TASK BRIEF
Scan the data below and report how many lines include the word "agent". Nothing else is wanted.
Top of AVAILABLE DATA
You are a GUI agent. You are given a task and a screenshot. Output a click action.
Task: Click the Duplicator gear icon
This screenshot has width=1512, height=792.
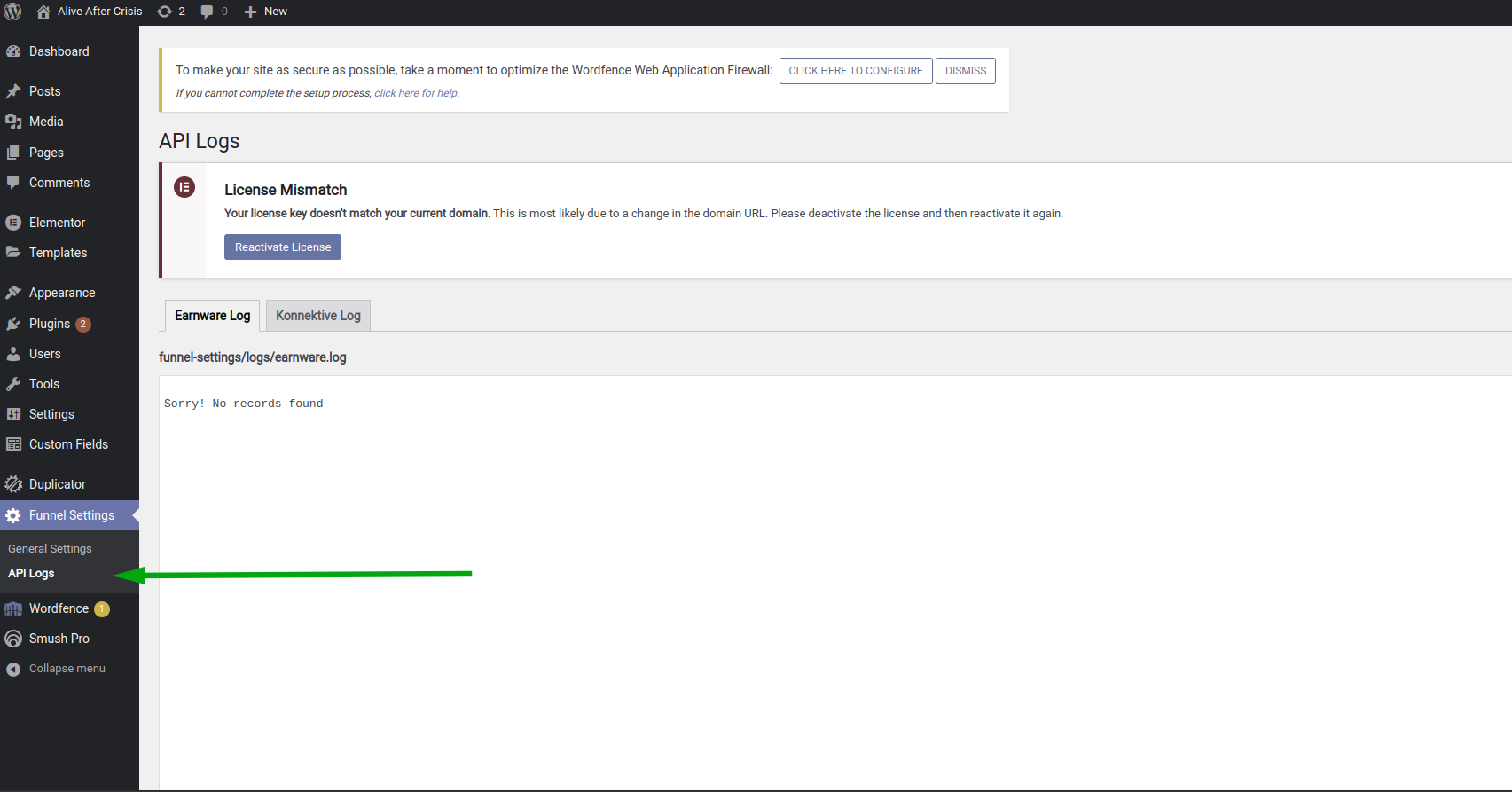point(13,484)
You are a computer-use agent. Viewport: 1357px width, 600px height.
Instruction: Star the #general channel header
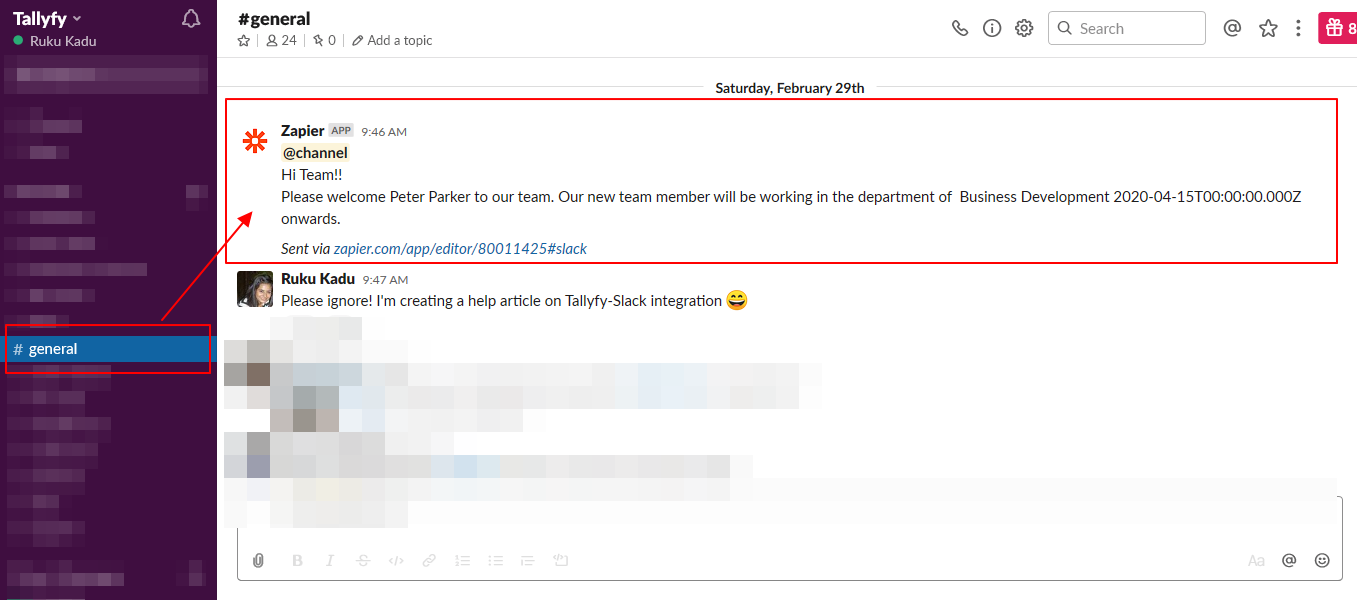tap(243, 40)
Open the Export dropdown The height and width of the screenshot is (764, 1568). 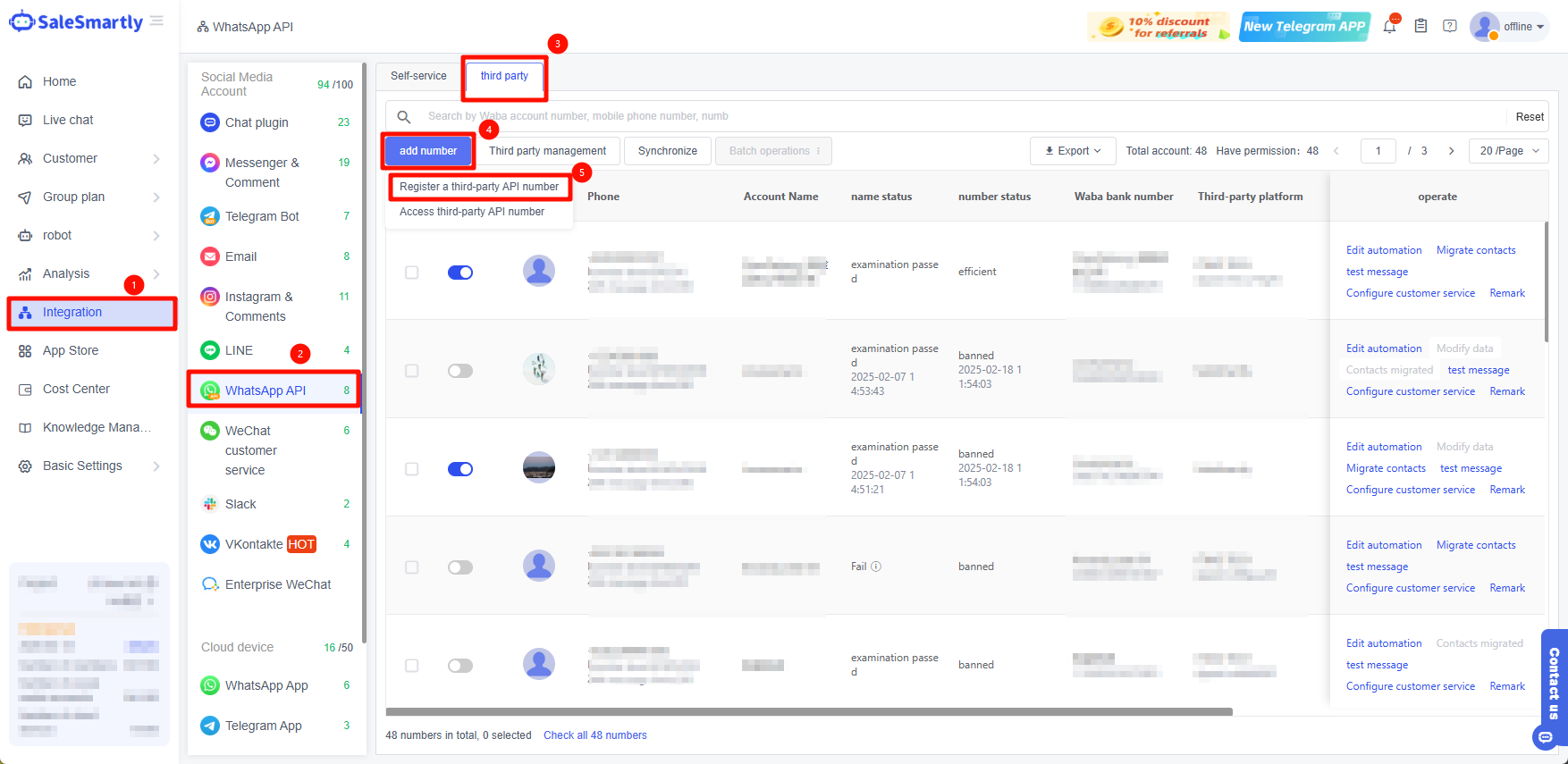tap(1073, 151)
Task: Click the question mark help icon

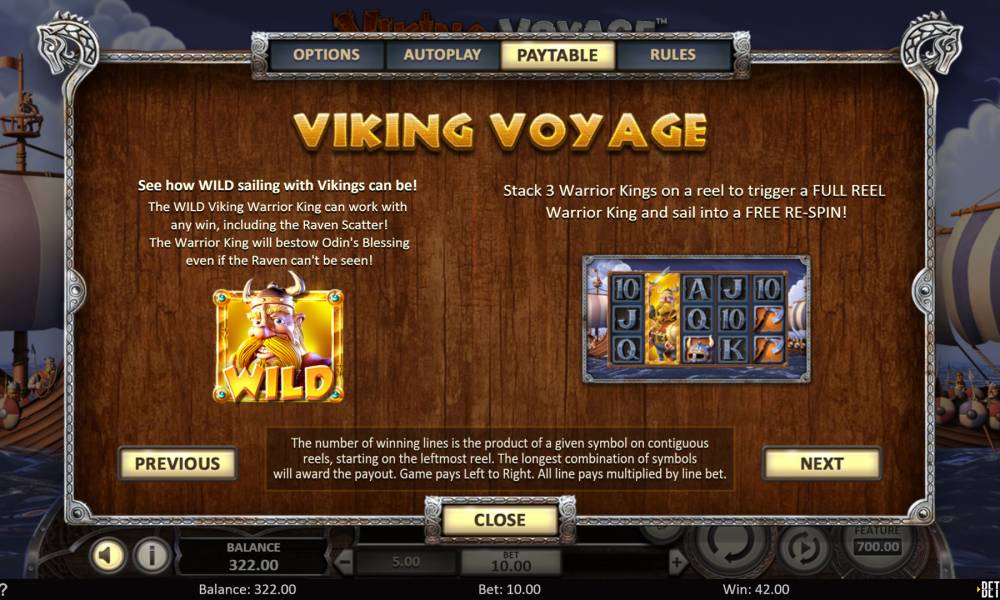Action: [x=4, y=589]
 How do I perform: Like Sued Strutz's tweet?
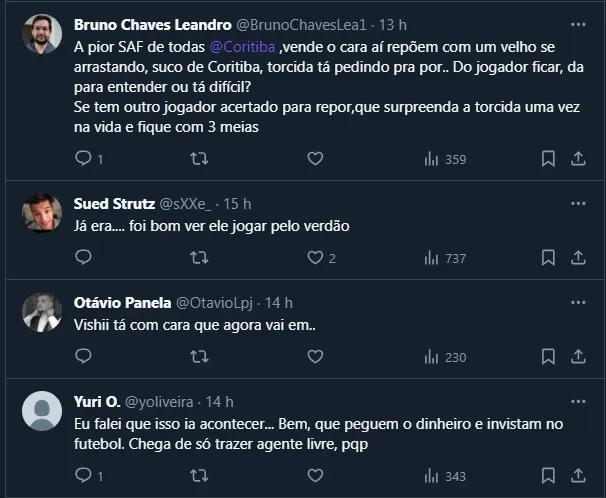click(315, 258)
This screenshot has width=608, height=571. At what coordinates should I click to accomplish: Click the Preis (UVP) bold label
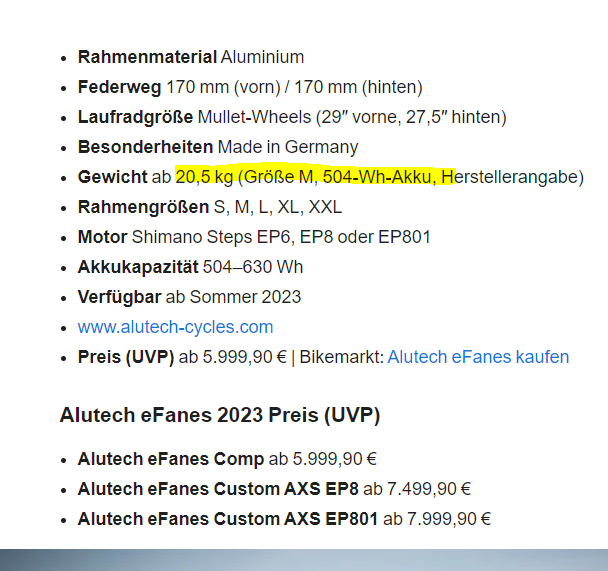point(126,357)
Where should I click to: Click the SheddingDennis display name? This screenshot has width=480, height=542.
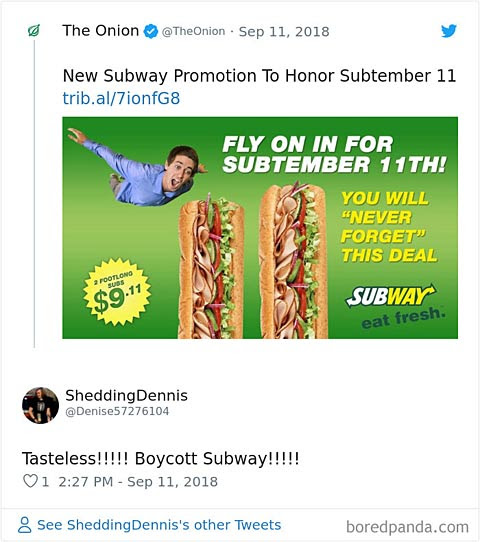tap(126, 395)
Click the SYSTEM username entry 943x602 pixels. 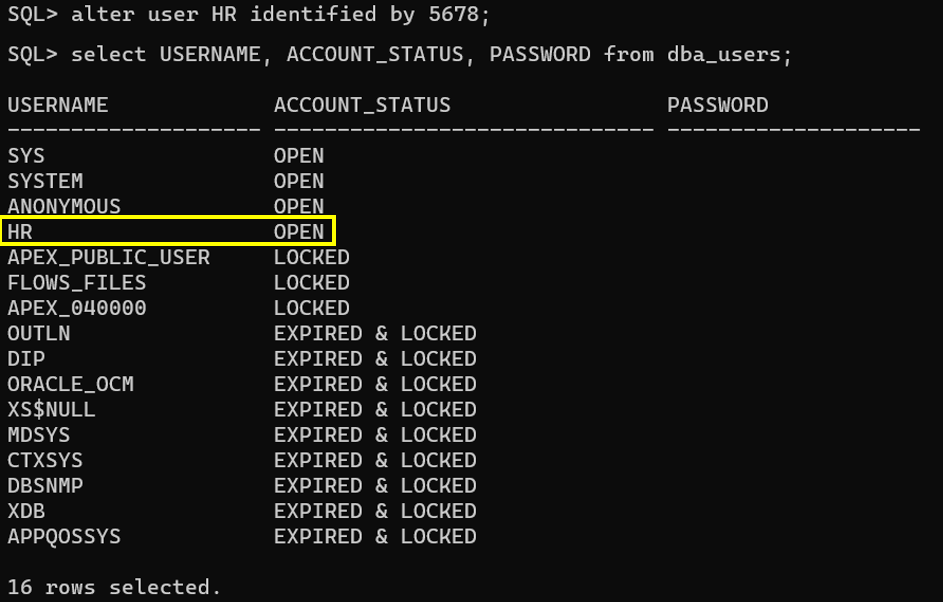coord(45,181)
Bottom of AVAILABLE DATA
SOLUTION FOR THIS PROBLEM
2